03/07/2025 0 Comments
Well, well, well
Well, well, well
# Reflecting on the Scriptures

Well, well, well
The readings we've set for this week are Isaiah 56:1-7 and John 4:7-30.
The Isaiah passage is particularly brilliant — a ready-made answer to anyone who tells you how unloving, xenophobic, or bloodthirsty the “God of the Old Testament” supposedly is.
“Oh really?” you can now reply. “Is that why the day he longed for was one in which the foreigner was welcomed in, the outcast was restored, and all people lifted their voices together in praise and worship? Is that why he told his people for centuries that he was in the business of bringing people together in joy, and love, and peace?”
Yes, religion has often been misused throughout history as an excuse for racism, bigotry, violence, and oppression — but never make the mistake of thinking that it was done at the desire of the God those religions claim to worship.
“My house,” God says in v7, “shall be called a house of prayer for all peoples.” Not just some, decided on by arbitrary whim, or particular local biases or expectations. All peoples.
In the God we worship, we find unity in diversity — a nature that celebrates the beauty of different persons existing together in one being. In their very essence, Father, Son, and Holy Spirit embody inclusion.

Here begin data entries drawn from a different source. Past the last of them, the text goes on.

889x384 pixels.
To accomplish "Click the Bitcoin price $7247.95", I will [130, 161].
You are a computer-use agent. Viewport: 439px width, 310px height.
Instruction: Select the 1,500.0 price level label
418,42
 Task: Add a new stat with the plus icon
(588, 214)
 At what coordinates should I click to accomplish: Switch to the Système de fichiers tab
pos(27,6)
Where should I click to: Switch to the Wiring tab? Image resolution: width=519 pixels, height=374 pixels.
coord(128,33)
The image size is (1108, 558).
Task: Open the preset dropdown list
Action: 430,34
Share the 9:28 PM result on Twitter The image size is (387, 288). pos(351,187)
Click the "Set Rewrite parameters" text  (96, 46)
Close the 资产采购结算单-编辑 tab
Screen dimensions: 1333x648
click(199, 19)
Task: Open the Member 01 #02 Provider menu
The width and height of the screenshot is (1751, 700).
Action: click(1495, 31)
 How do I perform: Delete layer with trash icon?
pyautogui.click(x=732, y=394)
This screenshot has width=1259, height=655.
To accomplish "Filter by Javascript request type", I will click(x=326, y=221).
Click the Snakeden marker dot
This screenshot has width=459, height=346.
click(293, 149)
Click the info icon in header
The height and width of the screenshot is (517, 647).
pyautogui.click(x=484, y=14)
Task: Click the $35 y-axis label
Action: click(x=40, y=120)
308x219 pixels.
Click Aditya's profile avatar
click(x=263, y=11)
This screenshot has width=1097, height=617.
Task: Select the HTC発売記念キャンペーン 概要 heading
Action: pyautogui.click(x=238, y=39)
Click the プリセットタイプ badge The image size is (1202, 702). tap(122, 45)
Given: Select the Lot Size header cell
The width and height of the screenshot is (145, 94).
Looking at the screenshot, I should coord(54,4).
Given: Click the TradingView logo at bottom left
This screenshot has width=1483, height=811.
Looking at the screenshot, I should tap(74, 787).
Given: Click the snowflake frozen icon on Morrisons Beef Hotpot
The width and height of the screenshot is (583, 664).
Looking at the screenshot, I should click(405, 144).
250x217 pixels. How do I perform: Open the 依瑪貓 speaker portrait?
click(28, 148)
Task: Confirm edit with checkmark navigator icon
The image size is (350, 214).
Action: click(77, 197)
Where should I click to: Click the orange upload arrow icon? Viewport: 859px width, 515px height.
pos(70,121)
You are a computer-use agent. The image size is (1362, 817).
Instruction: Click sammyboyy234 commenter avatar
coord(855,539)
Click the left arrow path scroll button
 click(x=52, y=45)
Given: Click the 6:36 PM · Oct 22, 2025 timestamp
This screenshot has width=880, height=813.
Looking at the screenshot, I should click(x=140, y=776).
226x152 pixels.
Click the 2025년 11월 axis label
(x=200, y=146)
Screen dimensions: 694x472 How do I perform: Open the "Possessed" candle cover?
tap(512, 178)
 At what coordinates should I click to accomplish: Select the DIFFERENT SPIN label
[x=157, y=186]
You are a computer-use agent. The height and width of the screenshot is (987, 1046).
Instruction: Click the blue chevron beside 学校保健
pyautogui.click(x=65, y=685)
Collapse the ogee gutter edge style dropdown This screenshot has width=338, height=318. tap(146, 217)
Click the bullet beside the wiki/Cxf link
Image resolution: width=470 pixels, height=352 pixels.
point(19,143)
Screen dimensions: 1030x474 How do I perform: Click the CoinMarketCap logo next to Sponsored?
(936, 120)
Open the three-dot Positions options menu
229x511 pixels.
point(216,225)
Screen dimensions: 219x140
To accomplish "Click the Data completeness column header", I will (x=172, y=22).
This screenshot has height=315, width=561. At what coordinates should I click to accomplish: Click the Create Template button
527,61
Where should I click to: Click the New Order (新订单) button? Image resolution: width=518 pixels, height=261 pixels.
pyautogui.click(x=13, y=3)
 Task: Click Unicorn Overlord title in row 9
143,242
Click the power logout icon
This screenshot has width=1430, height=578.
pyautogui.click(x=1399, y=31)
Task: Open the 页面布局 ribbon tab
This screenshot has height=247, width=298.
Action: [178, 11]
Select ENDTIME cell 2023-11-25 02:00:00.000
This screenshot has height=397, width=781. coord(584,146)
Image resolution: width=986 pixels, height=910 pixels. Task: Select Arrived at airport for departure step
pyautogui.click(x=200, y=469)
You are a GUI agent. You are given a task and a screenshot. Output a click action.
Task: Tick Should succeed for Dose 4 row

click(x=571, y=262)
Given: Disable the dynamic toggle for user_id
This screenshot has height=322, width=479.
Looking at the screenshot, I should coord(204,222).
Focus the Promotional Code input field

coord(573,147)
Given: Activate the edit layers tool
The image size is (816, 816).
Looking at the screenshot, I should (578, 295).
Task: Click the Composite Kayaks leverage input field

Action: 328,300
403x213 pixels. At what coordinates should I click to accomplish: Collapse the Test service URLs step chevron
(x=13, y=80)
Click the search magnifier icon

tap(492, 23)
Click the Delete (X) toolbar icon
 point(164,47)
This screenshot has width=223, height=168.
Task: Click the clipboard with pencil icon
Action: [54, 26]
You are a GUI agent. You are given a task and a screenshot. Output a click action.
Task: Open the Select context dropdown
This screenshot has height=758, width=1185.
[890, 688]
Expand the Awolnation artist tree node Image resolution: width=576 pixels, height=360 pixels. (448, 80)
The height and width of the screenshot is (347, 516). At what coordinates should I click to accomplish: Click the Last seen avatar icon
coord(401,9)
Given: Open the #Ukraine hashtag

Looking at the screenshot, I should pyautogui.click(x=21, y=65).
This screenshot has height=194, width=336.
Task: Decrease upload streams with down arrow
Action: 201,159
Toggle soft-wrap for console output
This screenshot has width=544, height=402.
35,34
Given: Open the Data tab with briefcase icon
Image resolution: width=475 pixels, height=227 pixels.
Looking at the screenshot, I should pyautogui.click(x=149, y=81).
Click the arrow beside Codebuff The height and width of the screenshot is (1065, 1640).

Perhaps that’s why Jesus was so angry when he entered the temple and found that the outer courts — the only space available for the Gentiles — had been turned into a marketplace? Maybe it wasn’t just profiteering, but the exclusion that provoked him to flip the tables and remind people of this very passage from Isaiah?
Almost certainly, it was this deep desire to bring all peoples into unity — not just with himself, but with one another — that motivated Jesus in his encounter with the Samaritan woman at the well in John 4. You don’t need me to rehearse the long list of barriers he was crossing: ethnicity, gender, morality… it’s all there, as is the extraordinary impact it has on her — transforming her from social outcast to a community evangelist.
But as shocking as it might have been for others, this was nothing new for God. The barriers being broken down weren’t his, but ours — the ones created by confused, fearful, fallible human beings. God has always had a heart for being with and drawing together — right back to the opening pages, when it was said of Adam: “It is not good for man to be alone.”
So maybe this Sunday is the time to join back in with one another — to become again part of all peoples as they gather in prayer, praise, joy, and worship.
And maybe it’s time to join back in with the God we serve — looking at the world through his eyes to see who is being left out, and asking, with his generosity of spirit, what we can do to welcome them home.